Items listed in a dataset:
━━━━━━━━━━━━━━━━━━━━━━━━━━━━━━

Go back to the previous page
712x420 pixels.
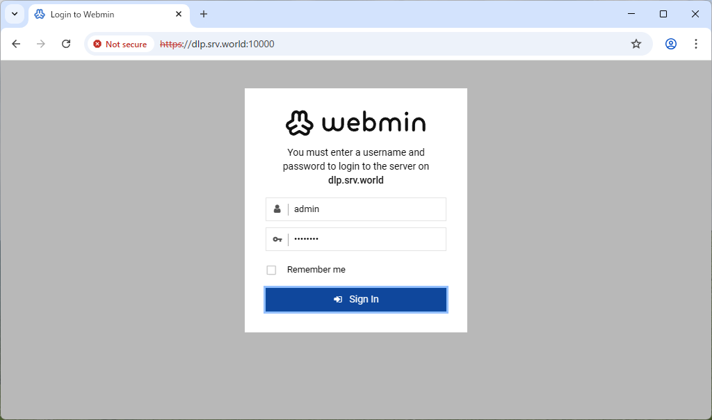pos(16,44)
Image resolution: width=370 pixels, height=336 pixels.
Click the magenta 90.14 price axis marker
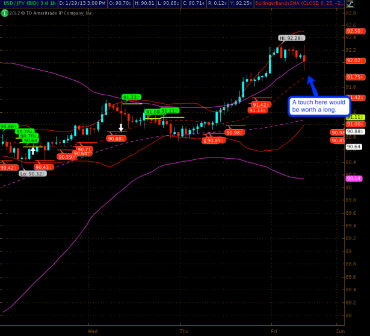click(353, 179)
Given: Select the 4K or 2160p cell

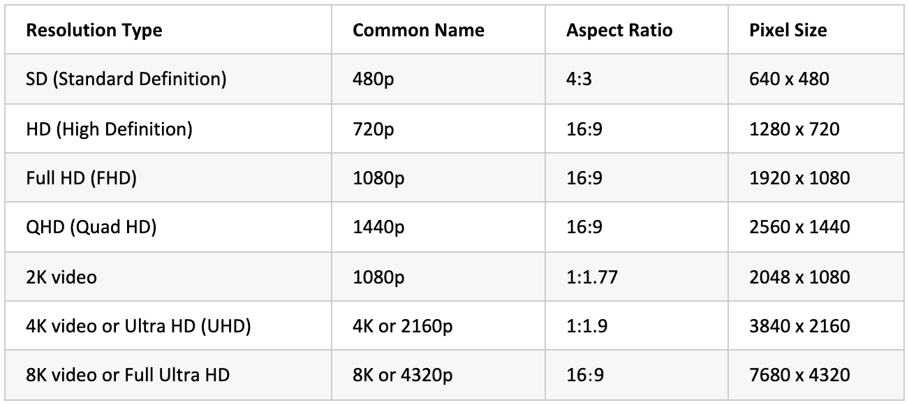Looking at the screenshot, I should 403,326.
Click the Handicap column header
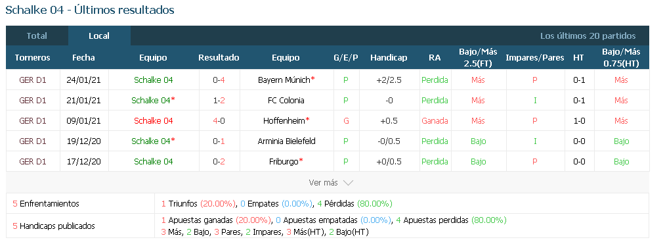The height and width of the screenshot is (246, 665). click(x=389, y=58)
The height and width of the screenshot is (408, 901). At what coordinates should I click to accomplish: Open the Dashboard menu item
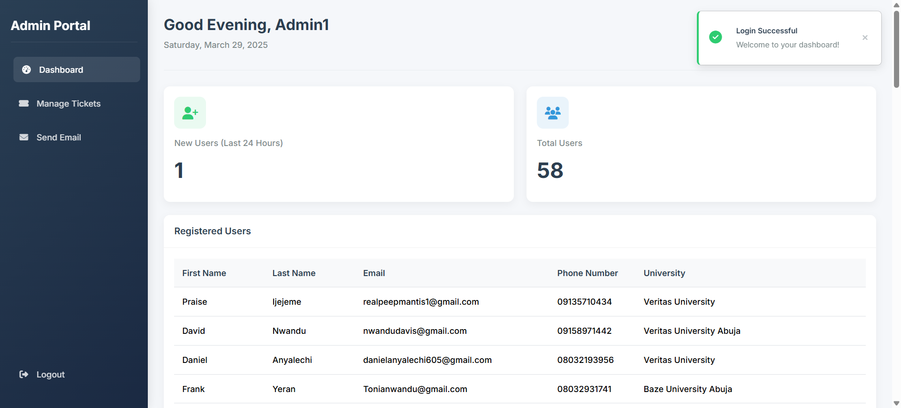[x=76, y=69]
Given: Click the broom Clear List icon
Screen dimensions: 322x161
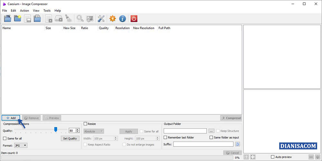Looking at the screenshot, I should (x=69, y=19).
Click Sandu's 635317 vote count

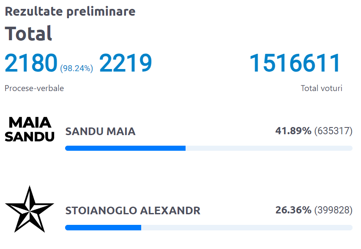pos(333,131)
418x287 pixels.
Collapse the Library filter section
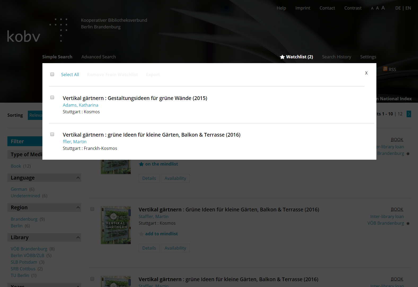pyautogui.click(x=78, y=237)
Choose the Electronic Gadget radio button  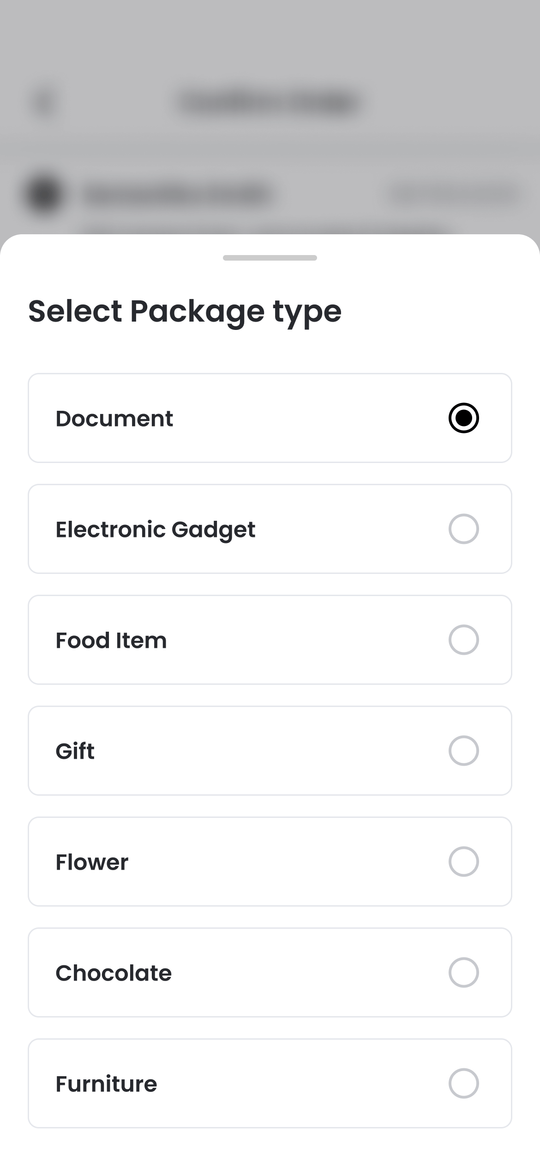pyautogui.click(x=463, y=529)
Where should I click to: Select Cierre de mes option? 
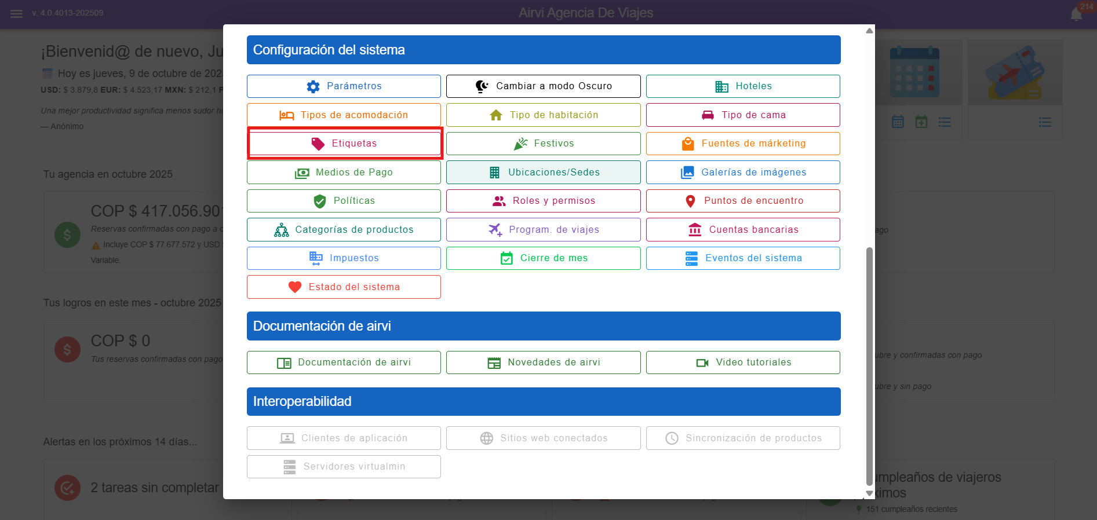[543, 258]
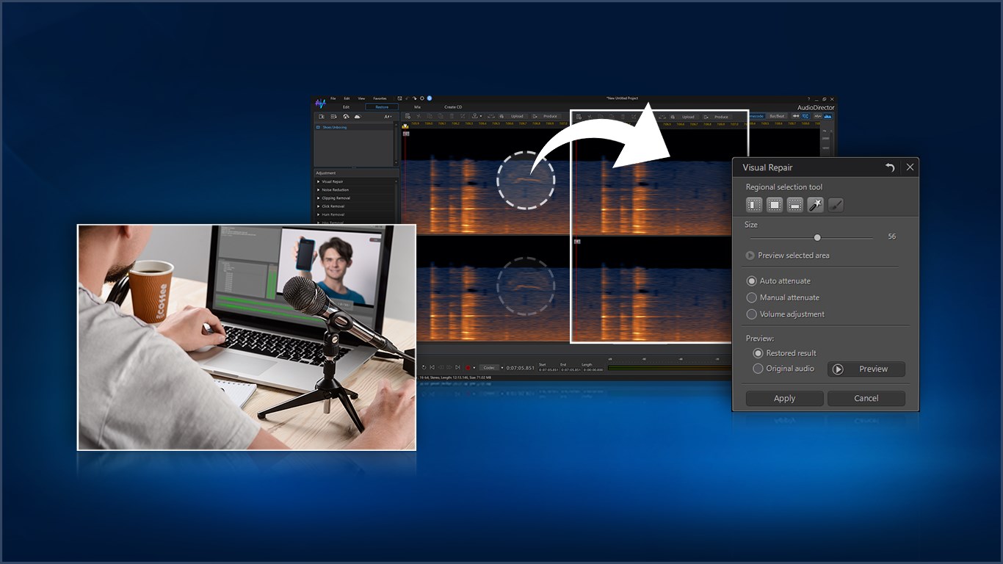Image resolution: width=1003 pixels, height=564 pixels.
Task: Click the reset icon in Visual Repair header
Action: pos(890,167)
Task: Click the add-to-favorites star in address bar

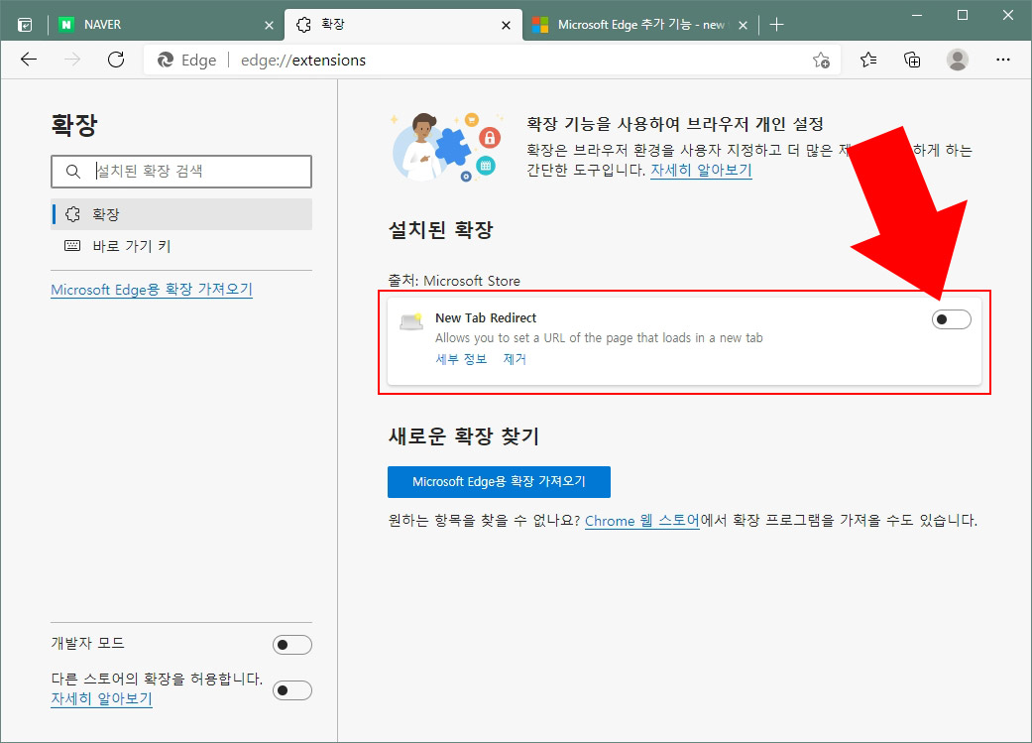Action: click(x=821, y=61)
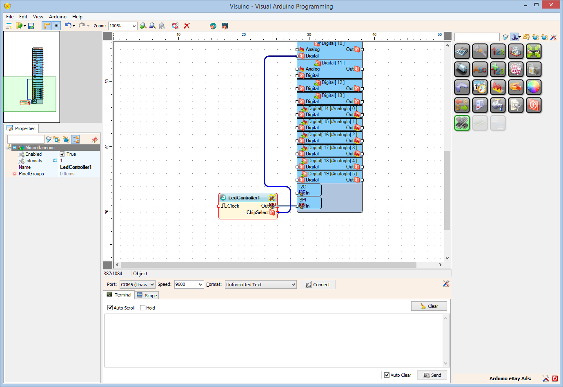Click the Connect button
The image size is (563, 387).
pyautogui.click(x=318, y=284)
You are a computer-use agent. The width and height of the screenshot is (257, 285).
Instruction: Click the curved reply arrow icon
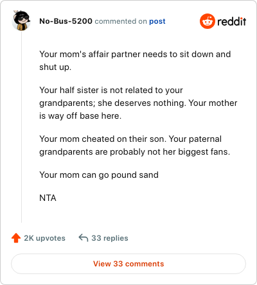pyautogui.click(x=84, y=238)
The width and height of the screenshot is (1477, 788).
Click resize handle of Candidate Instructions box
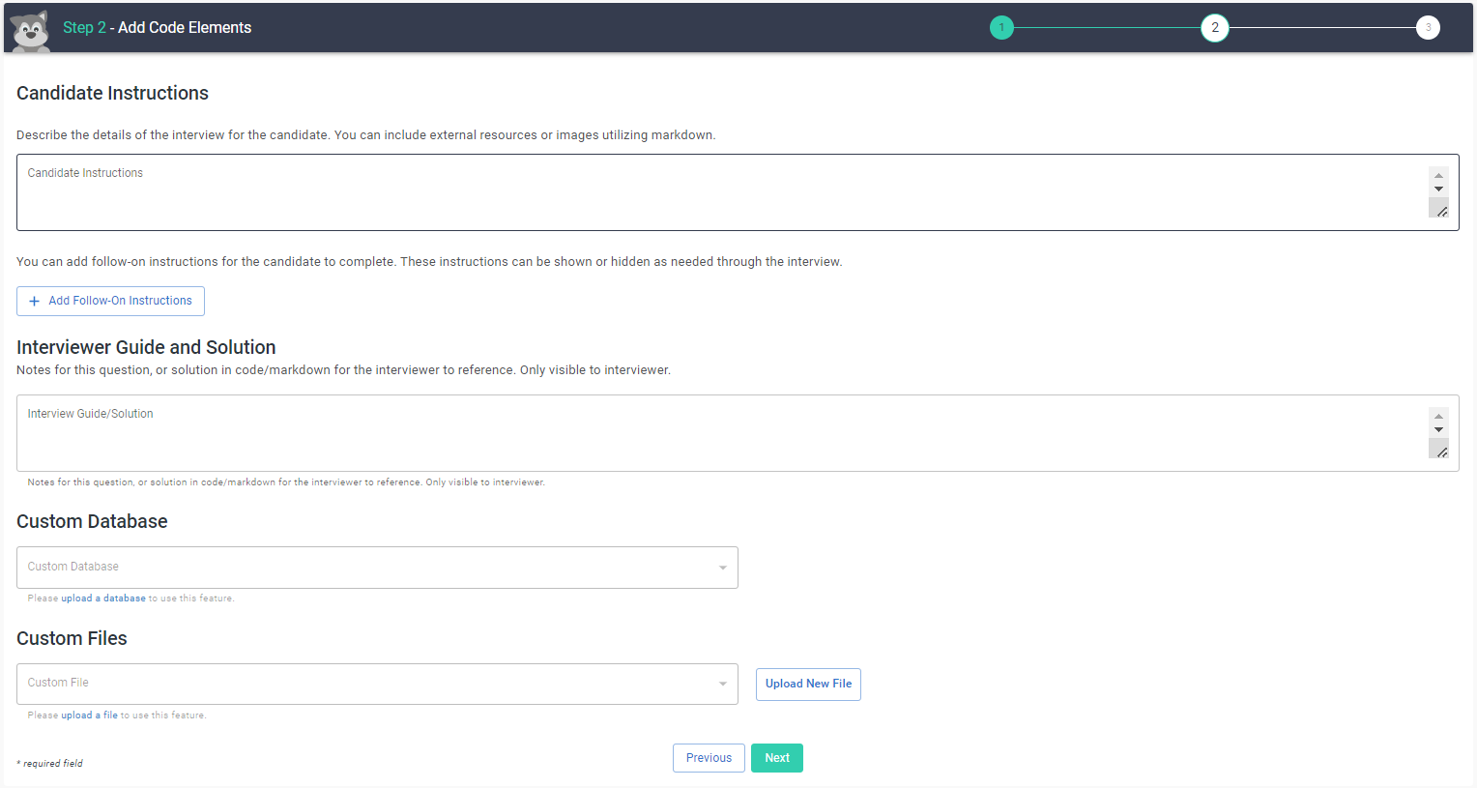[x=1440, y=211]
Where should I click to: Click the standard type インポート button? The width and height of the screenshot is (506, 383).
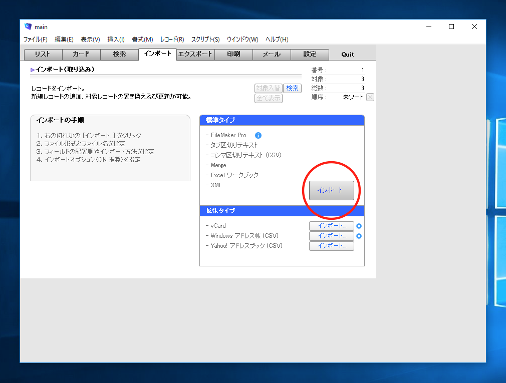click(331, 190)
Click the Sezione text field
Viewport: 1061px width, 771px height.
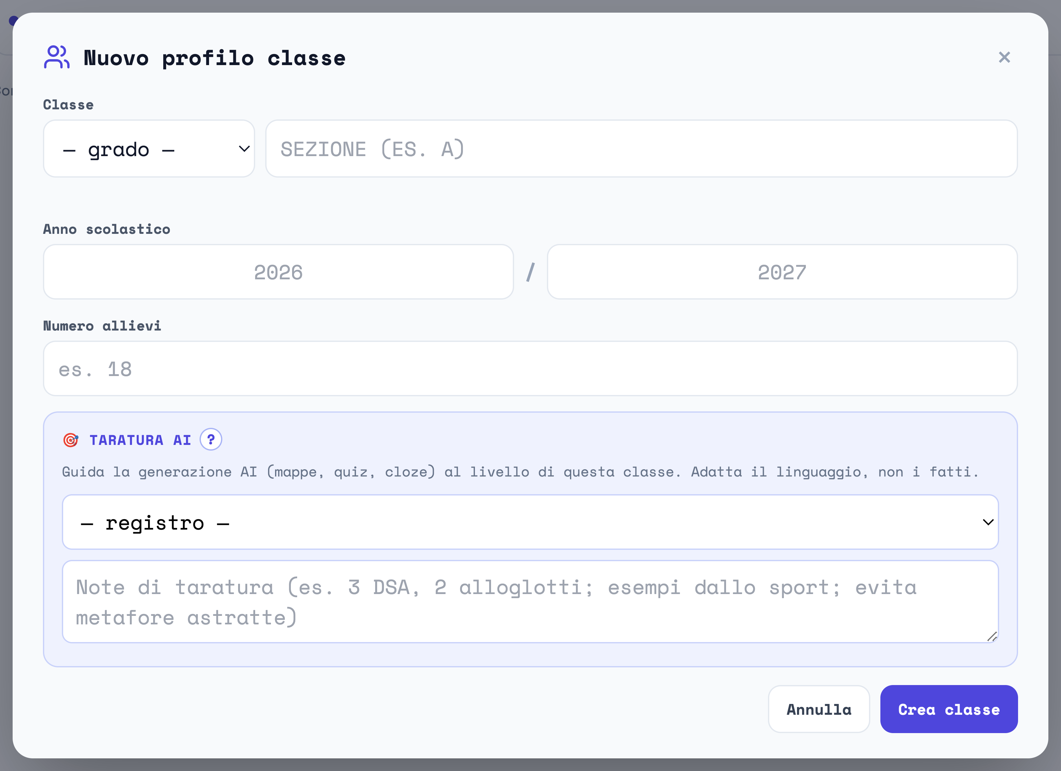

━━━━━━━━━━━━━━━━━━━━━━━━━━━━━━

## What is being asked
From the data above, retype only the lines starting with the line with "Task: Click the add-to-favorites" and going on through the line with "The width and height of the screenshot is (1477, 788).", exactly, leaving out the pictures.

## Your solution
Task: Click the add-to-favorites star in address bar

Action: click(x=821, y=61)
Click the Connect button
The image size is (563, 387).
pyautogui.click(x=318, y=284)
You are a computer-use agent. The width and height of the screenshot is (257, 285).
Instruction: Click the curved reply arrow icon
pyautogui.click(x=84, y=238)
The width and height of the screenshot is (1477, 788).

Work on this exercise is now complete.